-- INFORMATION SHOWN follows --
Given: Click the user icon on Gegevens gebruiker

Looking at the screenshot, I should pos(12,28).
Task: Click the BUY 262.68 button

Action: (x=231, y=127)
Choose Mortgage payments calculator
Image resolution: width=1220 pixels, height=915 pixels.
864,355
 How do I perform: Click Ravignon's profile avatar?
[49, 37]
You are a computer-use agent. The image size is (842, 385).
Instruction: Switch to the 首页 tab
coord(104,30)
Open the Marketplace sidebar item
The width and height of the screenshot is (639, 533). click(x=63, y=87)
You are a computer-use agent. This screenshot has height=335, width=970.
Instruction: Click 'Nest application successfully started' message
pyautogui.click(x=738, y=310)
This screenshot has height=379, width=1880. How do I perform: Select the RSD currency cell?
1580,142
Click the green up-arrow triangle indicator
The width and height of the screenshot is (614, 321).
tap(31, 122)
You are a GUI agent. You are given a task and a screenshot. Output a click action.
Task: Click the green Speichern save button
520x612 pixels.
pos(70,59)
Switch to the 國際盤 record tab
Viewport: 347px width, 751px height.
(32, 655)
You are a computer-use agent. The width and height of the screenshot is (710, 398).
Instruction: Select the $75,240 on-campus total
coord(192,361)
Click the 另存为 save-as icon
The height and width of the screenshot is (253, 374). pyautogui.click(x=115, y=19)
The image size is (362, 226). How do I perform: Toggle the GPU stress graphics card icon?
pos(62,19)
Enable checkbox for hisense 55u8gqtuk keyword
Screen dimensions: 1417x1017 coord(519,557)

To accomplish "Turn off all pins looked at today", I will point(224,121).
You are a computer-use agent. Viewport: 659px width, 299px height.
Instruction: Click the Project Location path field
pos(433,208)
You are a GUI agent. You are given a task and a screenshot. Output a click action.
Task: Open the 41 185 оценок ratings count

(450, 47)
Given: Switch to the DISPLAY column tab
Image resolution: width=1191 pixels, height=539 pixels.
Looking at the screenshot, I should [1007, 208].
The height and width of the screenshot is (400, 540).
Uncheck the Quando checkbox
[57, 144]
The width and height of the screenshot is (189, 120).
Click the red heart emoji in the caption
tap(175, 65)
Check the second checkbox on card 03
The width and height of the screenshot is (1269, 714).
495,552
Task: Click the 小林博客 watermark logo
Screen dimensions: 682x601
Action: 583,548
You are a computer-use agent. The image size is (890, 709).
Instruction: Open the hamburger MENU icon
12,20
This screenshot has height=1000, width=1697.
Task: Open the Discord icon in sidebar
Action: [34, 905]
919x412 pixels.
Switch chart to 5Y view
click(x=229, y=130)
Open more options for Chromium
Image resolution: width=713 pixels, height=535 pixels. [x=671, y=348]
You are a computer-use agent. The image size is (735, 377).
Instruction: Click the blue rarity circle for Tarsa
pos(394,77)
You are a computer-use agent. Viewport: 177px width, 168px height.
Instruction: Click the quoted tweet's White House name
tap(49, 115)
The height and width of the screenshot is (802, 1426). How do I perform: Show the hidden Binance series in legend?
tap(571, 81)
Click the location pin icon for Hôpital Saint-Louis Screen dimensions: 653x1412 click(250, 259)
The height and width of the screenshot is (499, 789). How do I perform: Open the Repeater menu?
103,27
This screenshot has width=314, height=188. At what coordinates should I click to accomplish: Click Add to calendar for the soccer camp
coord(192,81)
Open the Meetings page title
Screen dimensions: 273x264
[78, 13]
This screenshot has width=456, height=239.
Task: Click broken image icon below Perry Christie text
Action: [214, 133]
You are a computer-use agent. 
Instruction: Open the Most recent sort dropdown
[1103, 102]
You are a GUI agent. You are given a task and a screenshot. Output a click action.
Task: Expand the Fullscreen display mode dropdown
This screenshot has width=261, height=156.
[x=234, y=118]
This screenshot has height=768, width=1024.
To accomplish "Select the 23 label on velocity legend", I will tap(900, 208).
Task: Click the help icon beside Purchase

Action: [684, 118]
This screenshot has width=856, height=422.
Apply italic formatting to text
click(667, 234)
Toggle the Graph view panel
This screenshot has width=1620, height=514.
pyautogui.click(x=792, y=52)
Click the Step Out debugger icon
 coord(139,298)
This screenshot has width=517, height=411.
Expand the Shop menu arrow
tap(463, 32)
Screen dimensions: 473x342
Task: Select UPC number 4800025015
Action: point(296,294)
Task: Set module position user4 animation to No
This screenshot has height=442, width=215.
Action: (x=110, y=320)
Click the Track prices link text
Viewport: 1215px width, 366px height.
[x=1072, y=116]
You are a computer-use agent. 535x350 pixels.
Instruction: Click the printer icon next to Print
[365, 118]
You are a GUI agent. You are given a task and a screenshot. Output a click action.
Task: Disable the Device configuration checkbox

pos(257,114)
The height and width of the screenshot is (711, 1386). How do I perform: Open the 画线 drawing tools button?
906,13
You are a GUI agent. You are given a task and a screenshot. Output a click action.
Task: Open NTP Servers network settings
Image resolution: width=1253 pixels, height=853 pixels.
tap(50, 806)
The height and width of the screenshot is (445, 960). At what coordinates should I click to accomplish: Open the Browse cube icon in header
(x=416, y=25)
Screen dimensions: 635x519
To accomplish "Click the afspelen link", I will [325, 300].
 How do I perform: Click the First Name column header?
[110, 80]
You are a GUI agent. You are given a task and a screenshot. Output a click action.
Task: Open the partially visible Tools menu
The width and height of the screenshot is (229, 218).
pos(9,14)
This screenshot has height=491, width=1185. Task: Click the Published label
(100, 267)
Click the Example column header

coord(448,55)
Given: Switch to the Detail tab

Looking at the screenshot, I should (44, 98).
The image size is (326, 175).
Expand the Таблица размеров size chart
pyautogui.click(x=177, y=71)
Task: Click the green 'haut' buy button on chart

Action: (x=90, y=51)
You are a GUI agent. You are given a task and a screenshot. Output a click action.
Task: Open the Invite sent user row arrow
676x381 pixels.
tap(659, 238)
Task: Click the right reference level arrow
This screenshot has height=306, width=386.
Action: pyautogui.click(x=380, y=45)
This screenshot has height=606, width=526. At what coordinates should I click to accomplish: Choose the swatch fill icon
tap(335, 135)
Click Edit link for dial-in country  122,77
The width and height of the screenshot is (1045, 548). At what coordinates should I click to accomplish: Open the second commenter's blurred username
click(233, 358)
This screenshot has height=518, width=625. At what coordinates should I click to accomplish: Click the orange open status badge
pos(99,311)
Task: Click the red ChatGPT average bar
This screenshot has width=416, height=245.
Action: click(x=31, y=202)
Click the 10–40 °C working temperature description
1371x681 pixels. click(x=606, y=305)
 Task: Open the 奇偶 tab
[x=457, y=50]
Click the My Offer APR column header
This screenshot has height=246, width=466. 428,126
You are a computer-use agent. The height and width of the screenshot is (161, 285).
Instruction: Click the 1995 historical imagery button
-- INFORMATION SHOWN concluded --
Count lines above with the word "will". Give the number only.

3